Stage 2: Detailed Content Review
- Is each section complete and coherent?
- Does the content address its stated objectives?
- Are claims properly supported?
- Is the logical flow sound?
Stage 3: Methodological Rigor
- Is the methodology appropriate for the task?
- Are assumptions stated and justified?
- Is the approach reproducible?
- Are controls, baselines, or comparisons adequate?
Stage 4: Reproducibility Check
- Are all artifacts (code, data, configs, seeds) documented?
- Can the work be reproduced from the documentation alone?
- Are environment specifications complete?
- Calculate a reproducibility score: (documented items / required items) * 10
Stage 5: Presentation Quality
- Are figures, tables, and visualizations clear and properly labeled?
- Do error bars, captions, and legends meet standards?
- Is data presented accurately and without distortion?
Stage 6: Ethics and Integrity
- Are data usage rights, privacy, and consent addressed?
- Are conflicts of interest disclosed?
- Are limitations honestly reported?
- Are potential harms considered?
Stage 7: Writing and Communication Quality
- Is the writing clear, concise, and well-organized?

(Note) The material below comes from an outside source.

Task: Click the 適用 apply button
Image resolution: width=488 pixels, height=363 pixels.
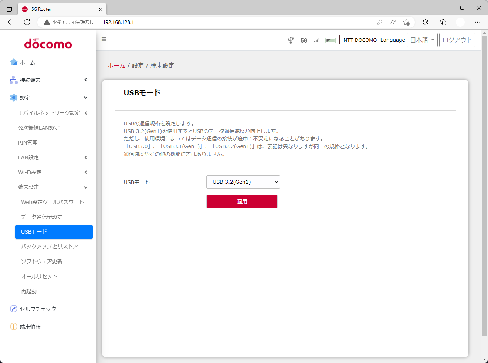Action: pyautogui.click(x=242, y=201)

- Is terminology consistent?
- Are all claims supported by evidence?
- Is there any placeholder text (TODO, FIXME)?
Statistical Rigor (when applicable)
For any deliverable containing quantitative claims, consider evaluating:
- Sample Size Adequacy: Power analysis documented? Sufficient runs (typically 3+)?
- Test Selection: Are statistical tests appropriate for the data type and design?

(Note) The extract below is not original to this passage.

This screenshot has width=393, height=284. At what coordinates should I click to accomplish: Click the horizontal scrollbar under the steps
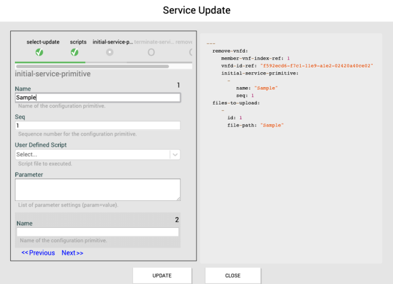click(x=92, y=66)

- Multiple Comparisons: Are corrections applied (Bonferroni, FDR, Holm) where needed?
- Effect Size Reporting: Are effect sizes reported with confidence intervals?

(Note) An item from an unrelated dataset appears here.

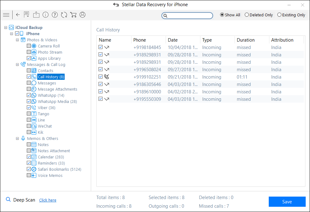This screenshot has height=212, width=310.
Task: Collapse the Memos & Others section
Action: coord(18,138)
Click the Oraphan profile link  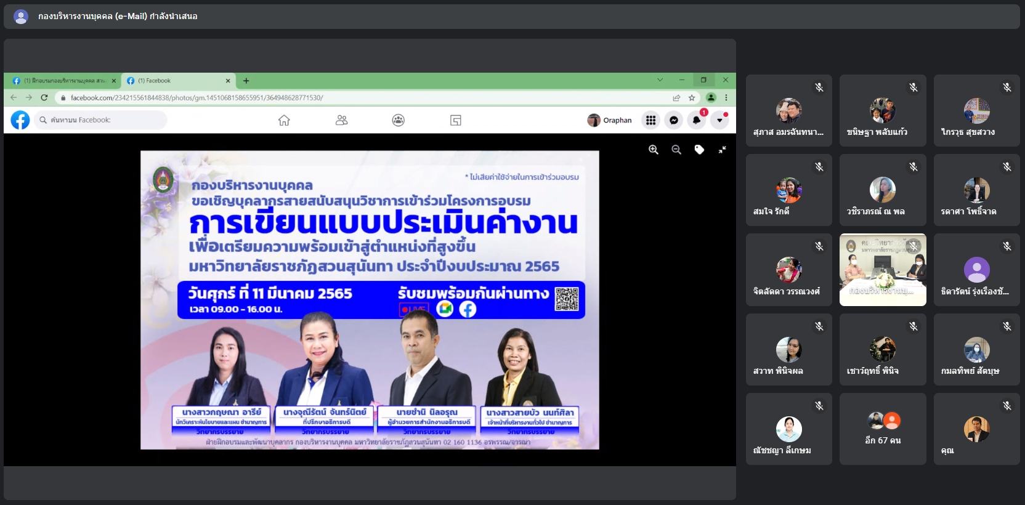(x=610, y=120)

- P-value Interpretation: Are exact p-values given? Is practical significance distinguished from statistical significance?
Citation Verification (when applicable)
For verification sources, grades, and workflow, see references/citation-standards.md (Citation Verification Methodology section).
For any deliverable containing references:
- Verify citations via academic APIs (Semantic Scholar, arXiv, CrossRef, DBLP), not web search
- Check DOI validity and metadata accuracy
- Flag potential fabrications (papers not found in any database)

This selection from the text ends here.